I sip my coffee discontentedly mired in suspicion and unease. This isn’t about “reason”, and I don’t go looking for reasons. If I were to allow myself to yield to the temptation to “figure this out” in the early morning, before I’ve really quite woken up, before I finish my first coffee, I would be inviting the sort of deep down personal attack on myself that wells up from the dark corners, where the chaos and damage still lurks. It’s neither necessary nor helpful to “figure this out”; these are emotions, and I’ve just awakened from a night of troubled sleep…so… yeah. Nothing to figure out, really. I’m feeling.
This is a good morning to breathe, relax, make room to allow myself to feel my feelings without acting on them, and let them go without attachment to them.
My thoughts shift. I write some about emotion. I write about reason. I doubt the value in my words and delete all of it. I feel myself full of doubt. My nightmares, too, were full of doubt. Doubt and unease and insecurity. I breathe, relax, sip my coffee. It’s hard not to pick at those feelings, like tiny wounds.
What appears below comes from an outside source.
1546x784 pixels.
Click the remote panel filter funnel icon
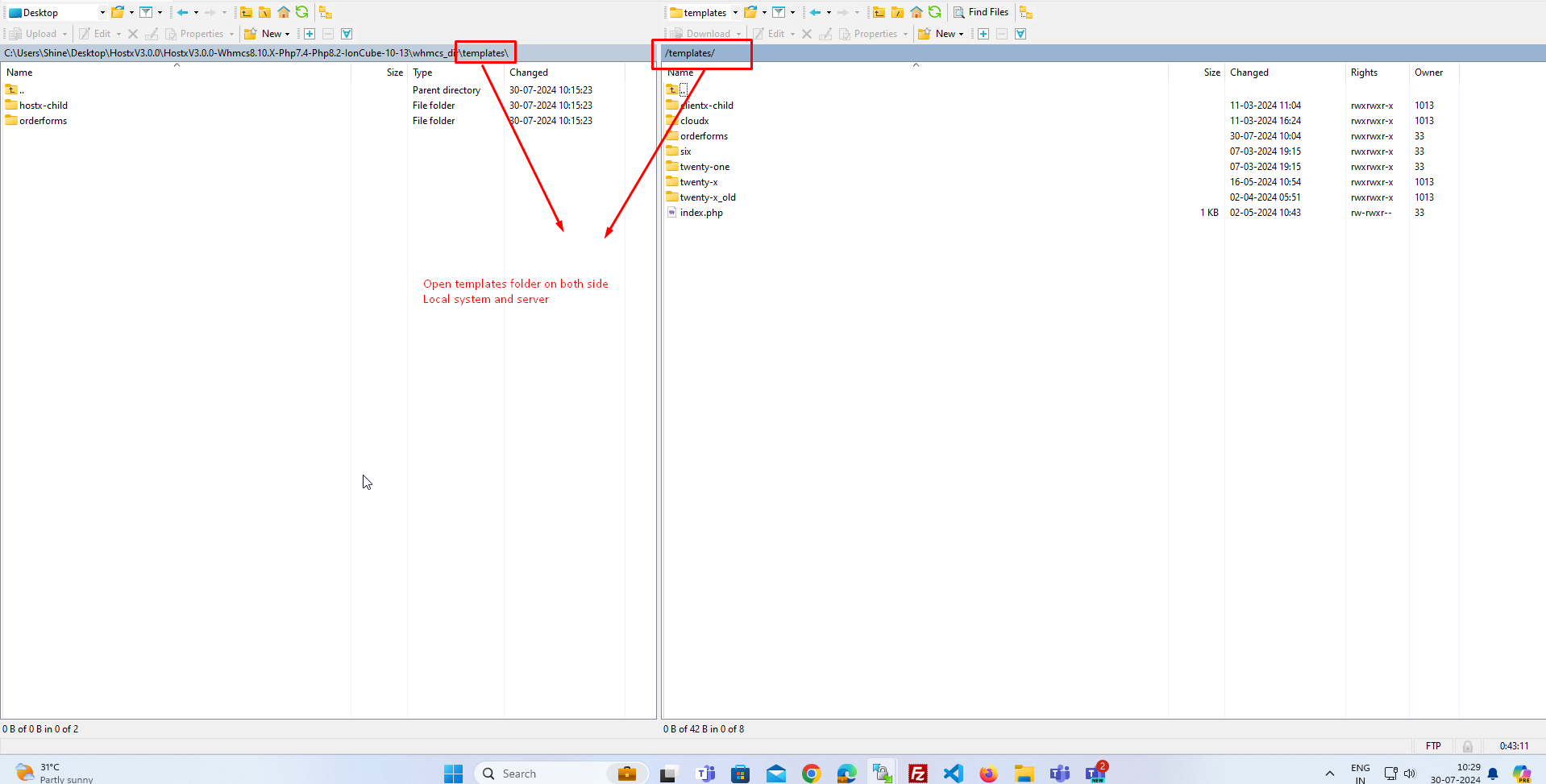coord(779,12)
Experience suggests my wisest course is to make room for them, be open to what I can learn from them, and to maintain perspective – the broad deep perspective of 53 years that understands that this too will pass, and that emotions are more like street lights than news stories. Experience suggests letting the emotional content of my dreams color my day is a poor choice, and unnecessary – I commit to choosing differently. That used to sound like an impossible task, now I understand it as a practice. My results may vary.
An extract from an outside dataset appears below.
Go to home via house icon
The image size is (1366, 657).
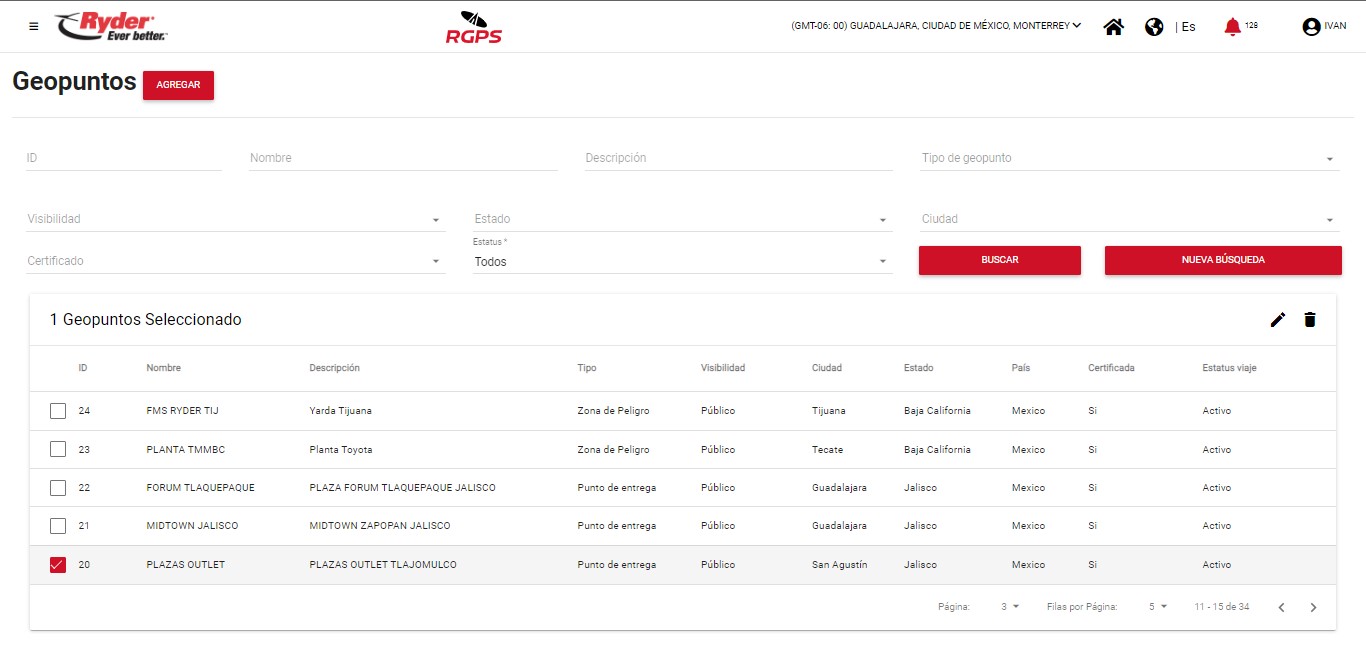point(1113,27)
I make some notes, on paper. I list the emotions and feelings quickly, without any deeper intention. I review the list, and next to each, write an emotion or feeling that amounts to a “conflict of interest” in the sense that the existing uncomfortable emotional experience can’t “compete” or continue to hold my attention were I to fill up on the other. Insecurity is the easy example, since its “opposite” experience is fairly easily identified – security. Feeling secure versus feeling insecure, feeling emotionally safe versus feeling uneasy… and having identified the preferred experience, I will cultivate that. No need to tear myself down for the emotional experience I’m having now, I will build something different, by choice. Small changes sometimes get big results.
Dismissing my feelings out of hand is ineffective; emotions tell me things about my experience, and how that’s working out for me, and although they are not a reliable source of information (because they lack precision and simple clarity, and because sometimes they are simply a byproduct of skewed biochemistry) they are my early warning system that emotional inclement weather may lay ahead. A night of nightmares and unease may mean I’ve got something on my mind that needs my attention, that I may be overlooking or avoiding. (And it may not.) Tonight will be soon enough for all that. It is an unfortunate truth of adulthood that sometimes work comes first. I sigh aloud, and sip my coffee.
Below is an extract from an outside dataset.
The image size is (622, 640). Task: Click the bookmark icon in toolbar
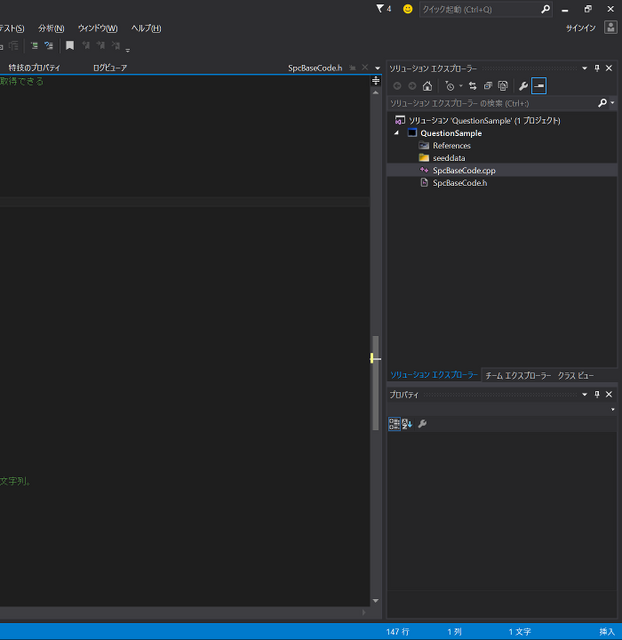click(70, 46)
My emotional life belongs to me. How I treat myself is a choice I make. The relationship I build with myself is singularly intimate, and colors every relationship I have with others. Being present, awake, and aware, in my experience with the woman in the mirror has its own unique challenges – and value. There are verbs involved.
Today is a good day for emotional self-sufficiency and continuing to cultivate emotional intelligence. Today is a good day to be present and engaged in this moment, here. Today is a good day to change the world, even if only in the tiniest way, in one single moment; every change matters.